Les femmes et les filles dans la ville soudanaise d’Al-Obeid sont confrontées à un choix terrible entre la menace des frappes de drones pendant la journée et les violences sexuelles la nuit, lorsqu’elles vont chercher de l’eau dans cette ville assiégée, a rapporté vendredi l’organisation ONU Femmes.
L’accès à la nourriture et aux soins médicaux à Al-Obeid, la capitale du Nord Kordofan, reste extrêmement limité. Ce mois-ci, le principal défenseur des droits de l’homme de l’ONU a averti qu’une catastrophe en matière de droits de l’homme se déroulait là-bas, dans le contexte de l’intensification des combats entre l’armée soudanaise et les forces paramilitaires des Forces de soutien rapide (RSF).
La guerre, qui dure depuis quatre ans, a provoqué l’une des pires crises humanitaires au monde, accompagnée de nombreux témoignages de violences sexuelles et d’autres abus.
«Ces femmes et ces filles ont été persécutées. Elles ont été violées et ont subi d’autres formes de violences sexuelles en essayant de chercher de l’eau — l’un des besoins vitaux de base de l’homme», a déclaré Anna Mutavati, directrice régionale d’ONU Femmes pour l’Afrique de l’Est et l’Afrique australe, lors d’une vidéoconférence depuis Nairobi pour les journalistes à Genève.
Pénurie critique d’eau
Le Haut-Commissaire des Nations Unies aux droits de l’homme, Volker Türk, a noté que les civils d’Al-Obeid vivent dans des conditions similaires à un siège depuis 18 mois, confrontés à une pénurie aiguë d’eau potable et à des frappes de drones incessantes. Il a averti de la possibilité de répétition des atrocités qui se sont produites l’année dernière à Al-Fashir, dans le Nord-Darfour.
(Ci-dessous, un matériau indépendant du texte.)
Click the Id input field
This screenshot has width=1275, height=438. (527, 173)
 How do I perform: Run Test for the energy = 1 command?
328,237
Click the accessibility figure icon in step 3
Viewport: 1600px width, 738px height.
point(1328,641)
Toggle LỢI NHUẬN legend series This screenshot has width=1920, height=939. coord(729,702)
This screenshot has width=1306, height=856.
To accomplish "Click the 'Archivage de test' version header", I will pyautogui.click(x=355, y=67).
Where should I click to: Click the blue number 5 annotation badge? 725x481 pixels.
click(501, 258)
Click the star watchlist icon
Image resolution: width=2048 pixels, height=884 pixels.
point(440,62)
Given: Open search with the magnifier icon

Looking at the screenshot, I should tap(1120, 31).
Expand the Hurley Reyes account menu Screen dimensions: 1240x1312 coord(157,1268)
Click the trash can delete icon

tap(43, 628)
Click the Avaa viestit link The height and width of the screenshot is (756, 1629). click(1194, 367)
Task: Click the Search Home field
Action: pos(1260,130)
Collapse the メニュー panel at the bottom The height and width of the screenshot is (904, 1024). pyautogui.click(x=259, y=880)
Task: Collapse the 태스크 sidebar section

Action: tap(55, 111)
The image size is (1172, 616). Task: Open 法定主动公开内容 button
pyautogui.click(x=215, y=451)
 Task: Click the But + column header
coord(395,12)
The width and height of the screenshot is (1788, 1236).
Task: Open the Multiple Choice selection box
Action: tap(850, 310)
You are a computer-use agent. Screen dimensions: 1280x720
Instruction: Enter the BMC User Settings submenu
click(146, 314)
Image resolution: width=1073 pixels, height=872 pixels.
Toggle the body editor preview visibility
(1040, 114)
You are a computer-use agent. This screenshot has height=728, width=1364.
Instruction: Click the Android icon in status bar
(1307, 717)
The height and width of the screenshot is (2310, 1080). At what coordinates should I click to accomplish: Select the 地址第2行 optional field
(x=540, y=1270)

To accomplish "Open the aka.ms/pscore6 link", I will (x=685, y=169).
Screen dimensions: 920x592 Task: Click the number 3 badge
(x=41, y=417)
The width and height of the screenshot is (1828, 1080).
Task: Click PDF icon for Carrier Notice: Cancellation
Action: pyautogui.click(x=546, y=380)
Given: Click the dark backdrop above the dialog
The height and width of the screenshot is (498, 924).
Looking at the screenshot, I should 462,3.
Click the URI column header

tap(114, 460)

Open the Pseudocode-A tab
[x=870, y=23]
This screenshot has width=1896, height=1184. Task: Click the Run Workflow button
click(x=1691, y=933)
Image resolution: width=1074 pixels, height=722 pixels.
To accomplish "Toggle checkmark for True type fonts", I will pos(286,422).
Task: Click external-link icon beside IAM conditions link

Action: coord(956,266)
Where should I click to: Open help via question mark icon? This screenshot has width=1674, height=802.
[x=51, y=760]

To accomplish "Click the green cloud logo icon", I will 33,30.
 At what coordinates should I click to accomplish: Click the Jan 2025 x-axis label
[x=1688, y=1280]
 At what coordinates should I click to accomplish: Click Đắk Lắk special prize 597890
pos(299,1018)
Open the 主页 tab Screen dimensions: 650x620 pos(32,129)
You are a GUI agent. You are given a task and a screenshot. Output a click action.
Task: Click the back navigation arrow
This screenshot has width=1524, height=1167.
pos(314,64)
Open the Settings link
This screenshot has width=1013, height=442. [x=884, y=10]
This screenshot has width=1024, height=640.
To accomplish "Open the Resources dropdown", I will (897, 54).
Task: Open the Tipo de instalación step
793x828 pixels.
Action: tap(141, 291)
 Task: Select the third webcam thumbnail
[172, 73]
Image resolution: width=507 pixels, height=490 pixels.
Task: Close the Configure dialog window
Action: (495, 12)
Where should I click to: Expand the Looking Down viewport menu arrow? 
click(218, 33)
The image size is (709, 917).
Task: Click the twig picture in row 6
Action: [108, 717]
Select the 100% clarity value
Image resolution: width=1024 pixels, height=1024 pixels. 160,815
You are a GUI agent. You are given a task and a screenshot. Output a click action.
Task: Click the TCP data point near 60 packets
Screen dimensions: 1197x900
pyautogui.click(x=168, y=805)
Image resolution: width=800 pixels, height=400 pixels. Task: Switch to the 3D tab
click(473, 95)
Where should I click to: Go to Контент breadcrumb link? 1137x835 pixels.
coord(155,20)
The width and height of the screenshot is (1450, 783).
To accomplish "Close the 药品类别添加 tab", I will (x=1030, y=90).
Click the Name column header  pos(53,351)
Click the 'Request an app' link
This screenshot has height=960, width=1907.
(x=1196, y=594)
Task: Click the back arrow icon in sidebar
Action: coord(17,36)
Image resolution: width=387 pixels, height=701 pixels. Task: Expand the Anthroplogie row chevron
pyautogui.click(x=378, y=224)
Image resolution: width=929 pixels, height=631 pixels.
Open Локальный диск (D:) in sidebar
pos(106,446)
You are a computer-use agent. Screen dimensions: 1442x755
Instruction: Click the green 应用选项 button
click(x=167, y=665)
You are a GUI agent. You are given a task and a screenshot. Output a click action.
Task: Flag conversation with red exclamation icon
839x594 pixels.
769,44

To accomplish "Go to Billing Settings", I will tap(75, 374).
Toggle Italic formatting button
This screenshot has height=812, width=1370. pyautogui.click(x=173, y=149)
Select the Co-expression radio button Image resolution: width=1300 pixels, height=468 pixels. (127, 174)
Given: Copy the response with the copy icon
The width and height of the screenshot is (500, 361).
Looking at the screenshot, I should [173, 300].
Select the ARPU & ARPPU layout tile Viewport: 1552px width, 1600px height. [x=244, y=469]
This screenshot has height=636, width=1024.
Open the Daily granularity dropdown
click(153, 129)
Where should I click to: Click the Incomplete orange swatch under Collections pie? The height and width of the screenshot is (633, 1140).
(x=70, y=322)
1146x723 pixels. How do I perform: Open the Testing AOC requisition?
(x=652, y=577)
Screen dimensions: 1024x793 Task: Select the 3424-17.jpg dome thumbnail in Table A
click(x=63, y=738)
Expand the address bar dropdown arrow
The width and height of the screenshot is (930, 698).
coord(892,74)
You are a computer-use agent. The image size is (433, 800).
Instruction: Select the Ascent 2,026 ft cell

Selon ONU Femmes, il n’y a pas de moment sûr pour les femmes et les filles à Al-Obeid pour aller chercher de l’eau. Les frappes de drones sur les sources d’eau pendant la journée forcent beaucoup à partir chercher de l’eau après la tombée de la nuit, où elles sont confrontées à des persécutions, des viols et d’autres formes de violences sexuelles.